Tesamorelin (brand name Egrifta®) is a synthetic analog of growth hormone-releasing hormone (GHRH) consisting of the 44-amino acid sequence of human GHRH with a trans-3-hexenoic acid modification at the N-terminus. This modification provides enhanced stability against enzymatic degradation.

Tesamorelin is the only FDA-approved GHRH analog currently on the market. Clinical trials (Phase III) demonstrated significant reductions in visceral adipose tissue (VAT) of approximately 15–18% over 26 weeks. It stimulates physiologic GH release while maintaining normal pulsatile patterns.

Tesamorelin uses a straightforward, fixed-dose protocol:

The FDA-approved dose is 2 mg administered once daily by subcutaneous injection. Unlike many peptides, tesamorelin does not require dose titration. Clinical efficacy has been demonstrated primarily at the 2 mg dose.

Tesamorelin is administered once daily. Per the Egrifta® prescribing information, it can be injected at any time of day. However, many clinicians recommend evening dosing to leverage the natural nocturnal GH surge.

Food interaction: There are no specific food restrictions, though fasting for 1–2 hours before injection may optimize GH release.

Duration: Clinical trials ran for 26–52 weeks. The prescribing information recommends assessing treatment response at 26 weeks — if trunk fat has not decreased, consider discontinuation. Visceral fat may reaccumulate upon cessation.
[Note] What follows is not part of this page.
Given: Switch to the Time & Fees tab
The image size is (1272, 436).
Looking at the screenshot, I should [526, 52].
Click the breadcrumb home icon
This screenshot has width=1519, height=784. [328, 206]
Egrifta® comes with a multi-dose vial and diluent:

• Step 1: Allow vial to reach room temperature.
• Step 2: Inject 2.1 mL of the provided sterile water into the 2 mg vial.
• Step 3: Roll the vial gently between your palms for 30 seconds. Do not shake.
• Step 4: Let sit for 1–2 minutes. Reconstituted solution should be clear and colorless.
• Step 5: Withdraw the entire contents (2 mg) and inject subcutaneously into the abdomen.
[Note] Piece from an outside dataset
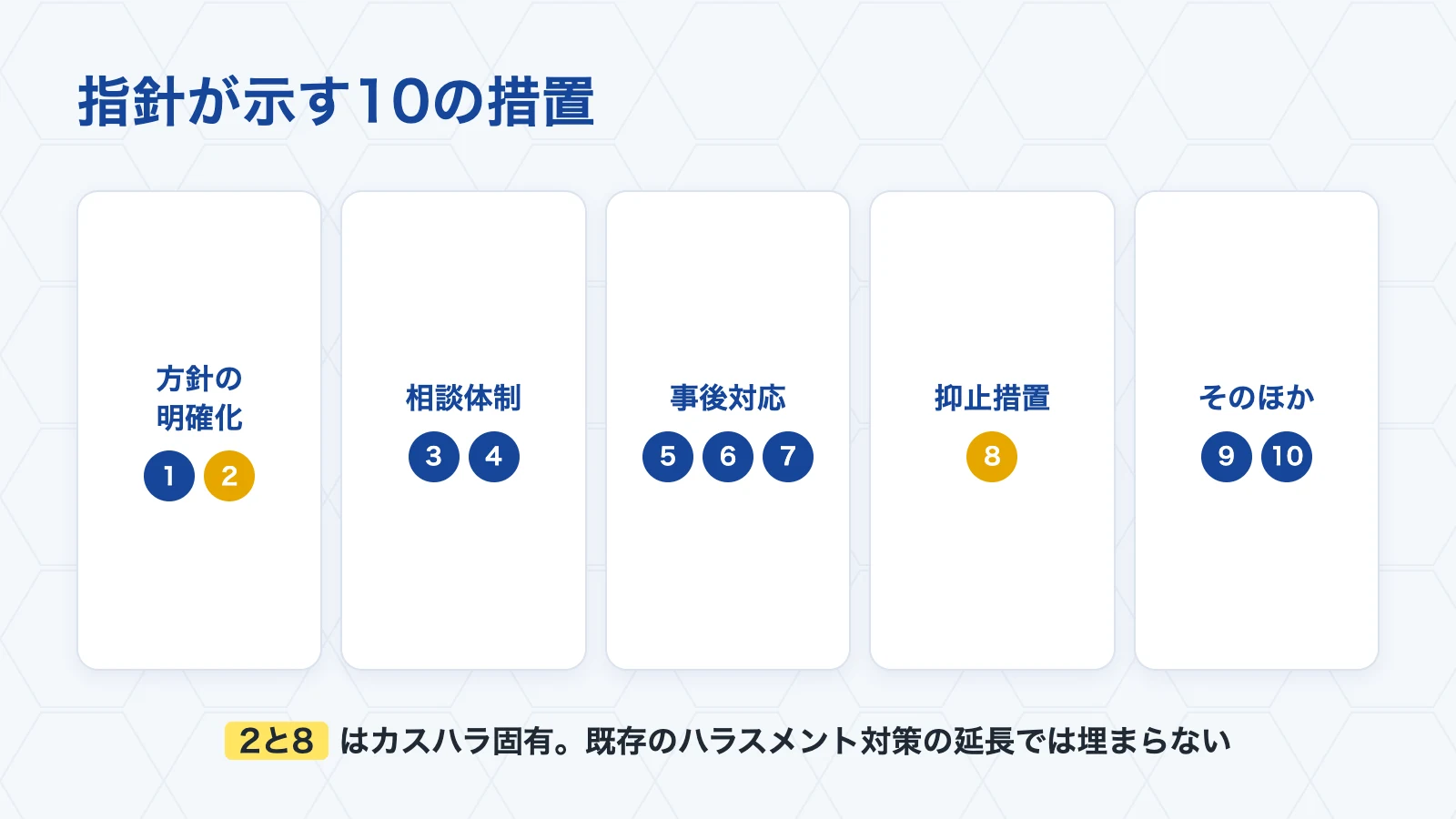Click the empty space below the 8 circle
The height and width of the screenshot is (819, 1456).
[x=992, y=573]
Rotate injection sites within the abdominal area. Avoid injecting into scar tissue, bruises, or the navel area. Use immediately after reconstitution — do not store reconstituted solution.
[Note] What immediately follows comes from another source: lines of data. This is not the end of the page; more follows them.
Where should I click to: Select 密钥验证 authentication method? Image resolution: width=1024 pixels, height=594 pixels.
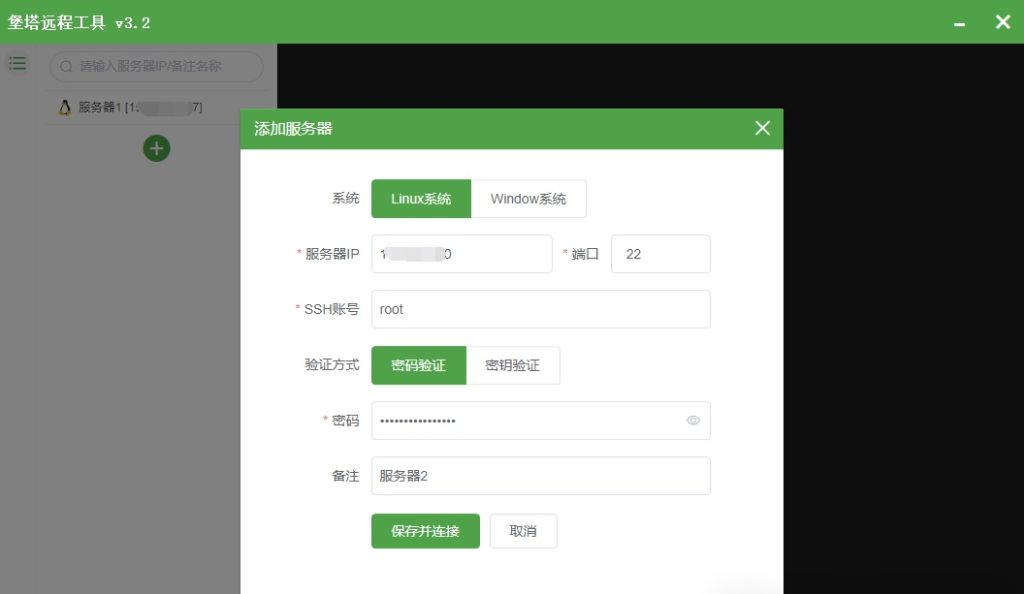[513, 365]
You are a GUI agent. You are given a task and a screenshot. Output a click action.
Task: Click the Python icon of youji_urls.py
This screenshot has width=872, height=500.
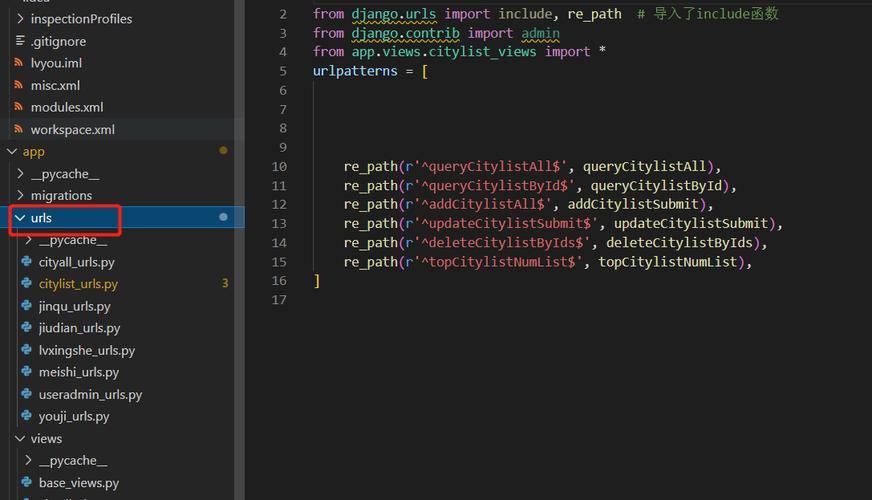28,416
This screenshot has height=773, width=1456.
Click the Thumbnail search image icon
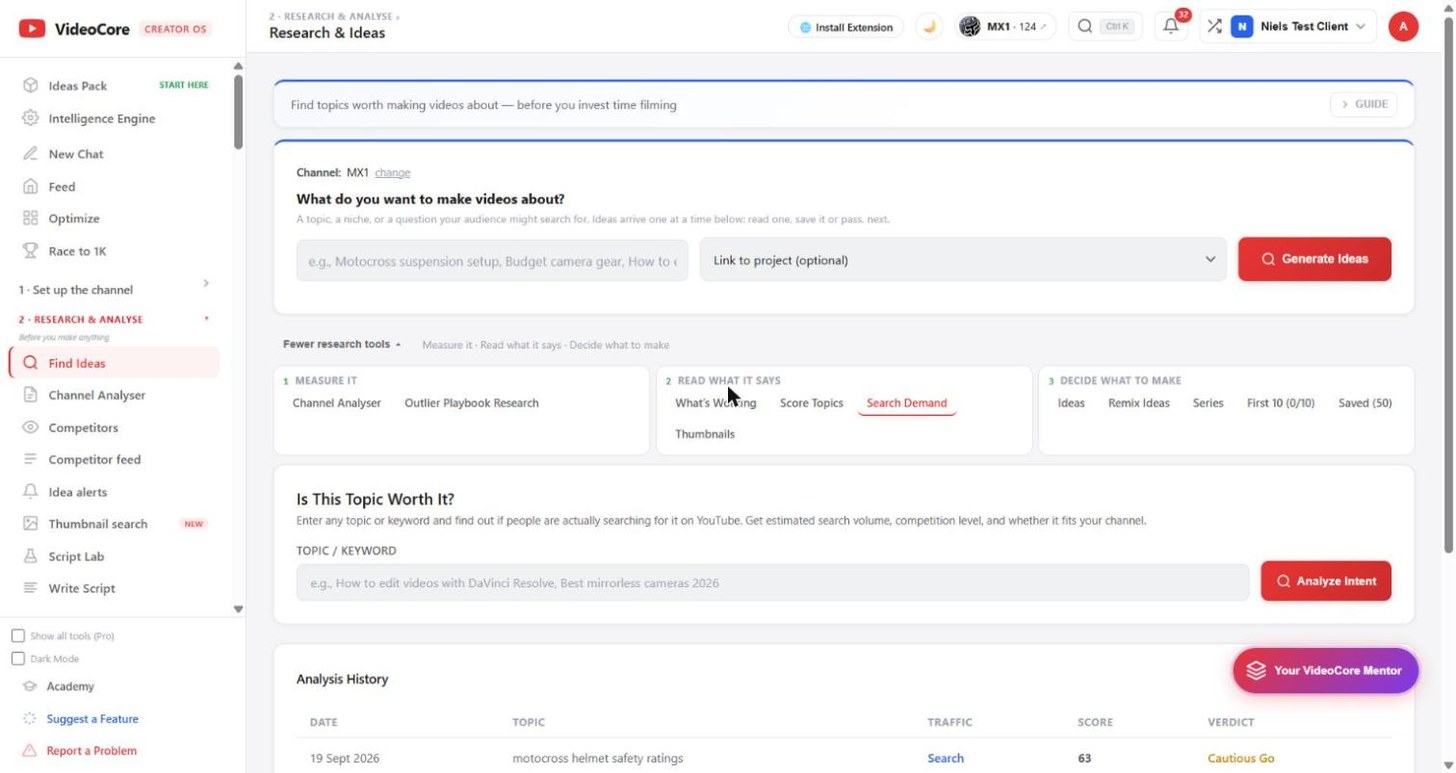30,524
• 2 mg/day (standard): Most common side effects in clinical trials were injection site reactions (erythema, pruritus) in up to 8.5% of subjects, arthralgia (6.4%), peripheral edema (5.8%), and myalgia (3.4%).
• Fluid retention effects: Carpal tunnel syndrome occurred in 1.3% of subjects. Paresthesias (tingling) were reported at similar rates.

In the Phase III TESAMORELIN trial, discontinuation due to adverse events was 7.1% for tesamorelin vs 5.2% for placebo. IGF-1 levels increased by a mean of 81% but remained within the age-normal range in most subjects.

Tesamorelin is FDA-approved for HIV-associated lipodystrophy only. Off-label use should only occur under medical supervision.

Contraindicated in pregnancy (Category X), disruption of the hypothalamic-pituitary axis (hypophysectomy, pituitary surgery/radiation), and known hypersensitivity. Monitor IGF-1 levels and discontinue if persistent elevations above the age-adjusted normal range occur. Screen for pre-existing malignancies before initiation.